• _Aim of the exercise_
Copy each line of the data below with the word "Названы".

[Available records]

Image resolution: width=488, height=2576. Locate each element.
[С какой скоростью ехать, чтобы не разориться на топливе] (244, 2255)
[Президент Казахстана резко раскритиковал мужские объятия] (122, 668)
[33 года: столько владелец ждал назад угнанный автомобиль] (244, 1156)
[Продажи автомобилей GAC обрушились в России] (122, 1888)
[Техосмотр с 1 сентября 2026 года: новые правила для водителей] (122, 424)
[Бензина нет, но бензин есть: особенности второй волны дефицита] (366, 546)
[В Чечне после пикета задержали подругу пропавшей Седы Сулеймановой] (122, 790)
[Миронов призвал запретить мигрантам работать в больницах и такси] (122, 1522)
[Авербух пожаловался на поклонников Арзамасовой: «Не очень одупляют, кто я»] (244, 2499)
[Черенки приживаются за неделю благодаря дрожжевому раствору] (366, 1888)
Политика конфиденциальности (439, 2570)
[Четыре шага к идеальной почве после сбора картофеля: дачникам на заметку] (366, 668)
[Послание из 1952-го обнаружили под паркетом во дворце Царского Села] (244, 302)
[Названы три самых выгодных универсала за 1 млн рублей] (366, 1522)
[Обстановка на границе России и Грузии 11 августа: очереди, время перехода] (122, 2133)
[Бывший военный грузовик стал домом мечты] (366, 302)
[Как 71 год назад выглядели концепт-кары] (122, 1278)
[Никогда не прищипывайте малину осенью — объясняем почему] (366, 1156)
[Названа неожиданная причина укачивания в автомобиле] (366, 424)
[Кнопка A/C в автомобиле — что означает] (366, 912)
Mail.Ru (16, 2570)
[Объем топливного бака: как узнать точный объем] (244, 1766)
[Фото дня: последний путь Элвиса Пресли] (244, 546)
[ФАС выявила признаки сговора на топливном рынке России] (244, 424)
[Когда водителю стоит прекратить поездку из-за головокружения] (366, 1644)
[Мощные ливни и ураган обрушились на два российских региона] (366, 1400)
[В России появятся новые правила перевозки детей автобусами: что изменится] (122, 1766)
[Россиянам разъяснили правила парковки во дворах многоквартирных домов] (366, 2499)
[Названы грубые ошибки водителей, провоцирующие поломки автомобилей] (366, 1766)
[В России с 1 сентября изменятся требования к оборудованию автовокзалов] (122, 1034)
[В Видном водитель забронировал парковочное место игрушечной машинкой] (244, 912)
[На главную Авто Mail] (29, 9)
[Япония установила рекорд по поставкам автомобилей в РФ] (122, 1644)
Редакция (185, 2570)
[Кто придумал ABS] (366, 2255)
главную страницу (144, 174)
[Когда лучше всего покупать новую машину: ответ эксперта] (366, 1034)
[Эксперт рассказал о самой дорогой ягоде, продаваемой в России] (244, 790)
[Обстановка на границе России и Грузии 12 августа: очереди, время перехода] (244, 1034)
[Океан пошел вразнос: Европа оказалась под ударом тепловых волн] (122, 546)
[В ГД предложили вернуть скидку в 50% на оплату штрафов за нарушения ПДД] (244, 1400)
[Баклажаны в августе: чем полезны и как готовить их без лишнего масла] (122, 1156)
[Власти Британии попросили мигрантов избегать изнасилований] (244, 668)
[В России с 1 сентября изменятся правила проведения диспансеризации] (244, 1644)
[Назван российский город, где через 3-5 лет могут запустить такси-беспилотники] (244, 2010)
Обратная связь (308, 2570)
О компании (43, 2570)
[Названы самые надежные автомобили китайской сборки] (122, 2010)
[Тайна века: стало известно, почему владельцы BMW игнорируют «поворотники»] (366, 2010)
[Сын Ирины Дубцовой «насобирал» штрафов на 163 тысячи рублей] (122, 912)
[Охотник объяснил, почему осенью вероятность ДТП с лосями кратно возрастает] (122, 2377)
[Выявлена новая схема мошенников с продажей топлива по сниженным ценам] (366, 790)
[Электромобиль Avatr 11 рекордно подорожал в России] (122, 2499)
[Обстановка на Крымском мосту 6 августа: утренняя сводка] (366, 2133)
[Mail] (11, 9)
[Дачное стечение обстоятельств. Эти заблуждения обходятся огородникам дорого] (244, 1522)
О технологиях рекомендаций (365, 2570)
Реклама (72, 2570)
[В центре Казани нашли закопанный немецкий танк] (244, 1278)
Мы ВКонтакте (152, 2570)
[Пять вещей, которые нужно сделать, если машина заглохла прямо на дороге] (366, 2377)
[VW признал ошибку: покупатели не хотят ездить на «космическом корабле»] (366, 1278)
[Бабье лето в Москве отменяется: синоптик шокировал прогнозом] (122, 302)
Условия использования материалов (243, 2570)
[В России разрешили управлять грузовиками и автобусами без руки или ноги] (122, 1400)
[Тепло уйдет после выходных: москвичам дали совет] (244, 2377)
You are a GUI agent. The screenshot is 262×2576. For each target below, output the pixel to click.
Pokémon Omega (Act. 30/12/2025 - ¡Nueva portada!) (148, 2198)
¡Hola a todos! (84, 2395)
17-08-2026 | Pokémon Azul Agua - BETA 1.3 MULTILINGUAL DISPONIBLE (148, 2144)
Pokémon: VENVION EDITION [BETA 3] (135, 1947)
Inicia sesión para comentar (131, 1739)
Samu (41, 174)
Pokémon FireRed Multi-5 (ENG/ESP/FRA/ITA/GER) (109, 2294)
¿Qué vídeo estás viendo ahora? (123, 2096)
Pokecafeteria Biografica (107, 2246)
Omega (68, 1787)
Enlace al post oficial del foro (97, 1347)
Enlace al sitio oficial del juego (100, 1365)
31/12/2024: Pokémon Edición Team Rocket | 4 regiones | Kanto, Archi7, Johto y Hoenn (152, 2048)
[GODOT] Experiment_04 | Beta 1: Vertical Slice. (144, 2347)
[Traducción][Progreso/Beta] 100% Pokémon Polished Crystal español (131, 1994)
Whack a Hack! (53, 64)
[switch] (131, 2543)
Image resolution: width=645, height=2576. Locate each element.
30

[/Available records]

• _Solution to the problem_
[Названы три самых выгодных универсала за 1 млн рублей] (366, 1522)
[Названы грубые ошибки водителей, провоцирующие поломки автомобилей] (366, 1766)
[Названы самые надежные автомобили китайской сборки] (122, 2010)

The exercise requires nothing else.